Albany State University students are outraged about their beloved school in the process of losing its title as a Historically Black College and University in its revised mission statement.
They refused to go unheard. On Friday (March 11), hundreds of ASU students protested during a presentation by the school’s president, Arthur Dunning. That week the new mission statement was approved by the state’s Board of Regents.
The mission statement sought to appeal to a broader range of people. The new mission is a part of ASU, which is roughly 89 percent African American, merging with Darton State College, which is 49.6 percent Caucasian.
“Call me crazy but I personally feel that this is just a jump start to get rid of HBCUs,” said Conzuela Sanford, a sophomore at ASU.

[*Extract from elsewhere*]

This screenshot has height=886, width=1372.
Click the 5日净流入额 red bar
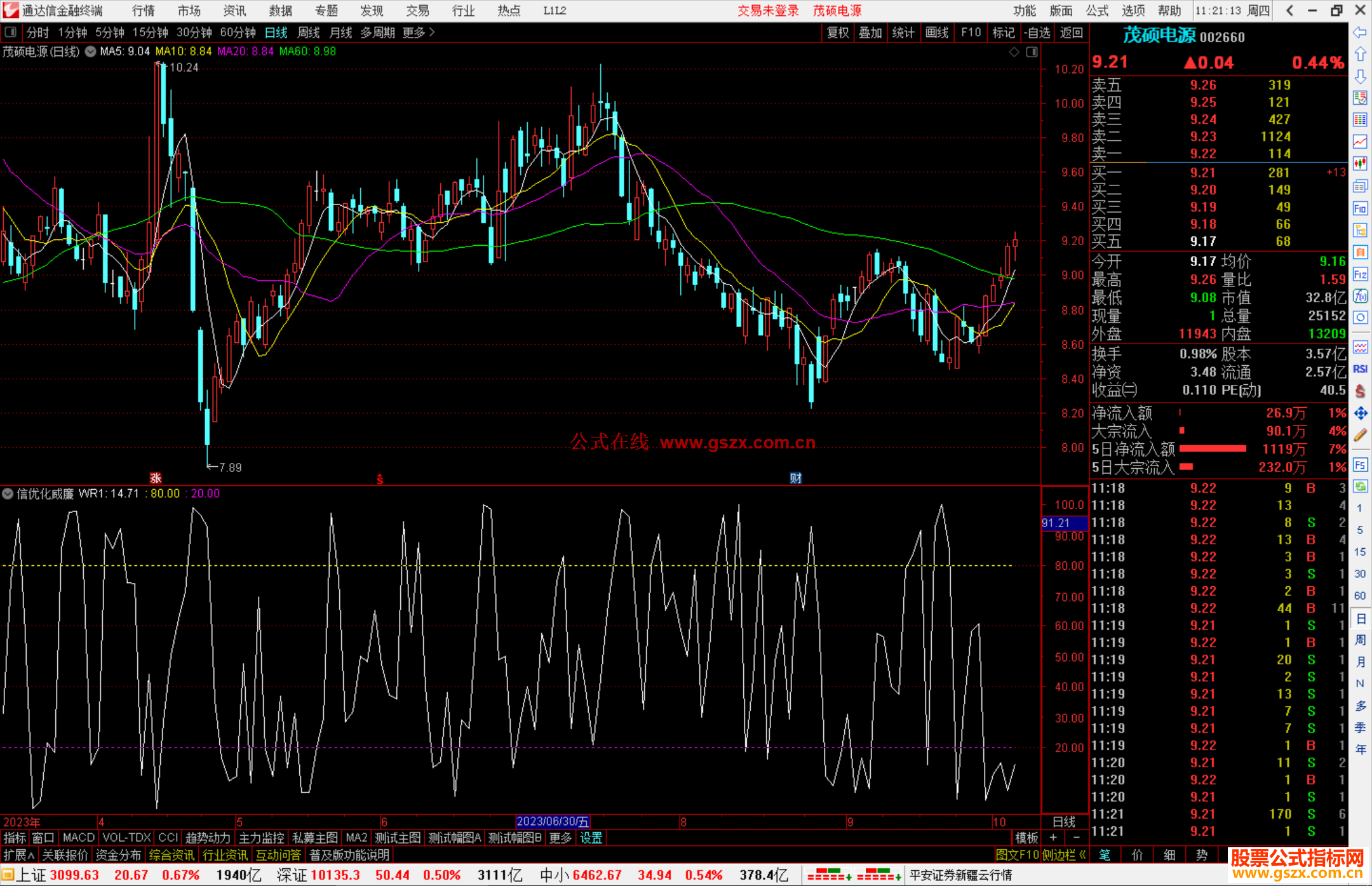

The student body is concerned that the history and legacy of Albany State University is being stripped away. They feel it is a personal attack against the founders, current students, alumni, and staff.
This week students involved in Friday’s protest and others supporting from afar took over social media using the hashtag #HBCUStrong, #WeAreASU, and #Advocates4ASU.
The thought of losing the title “Historically Black College and University” has always been a big topic but it is now becoming very real for other HBCUs across the country. The fear is that this is only the beginning of ridding the nation of predominantly African American campuses altogether.
Prior to revision, the previous statement consisted of:
“Albany State University, a historically black institution in Southwest Georgia, has been a catalyst for change in the region from its inception as the Albany Bible and Manual Training Institute to its designation as a university. Founded in 1903 to educate African American youth, the University proudly continues to fulfill its historic mission while also serving the educational needs of an increasingly diverse student population.”
The revised sentence that will replace the use of “historically black institution” is:
“ASU respects and builds on the historical roots of its institutional predecessors with its commitment to access and a strong liberal arts heritage that respects diversity in all its forms and gives all students the foundation they need to succeed.”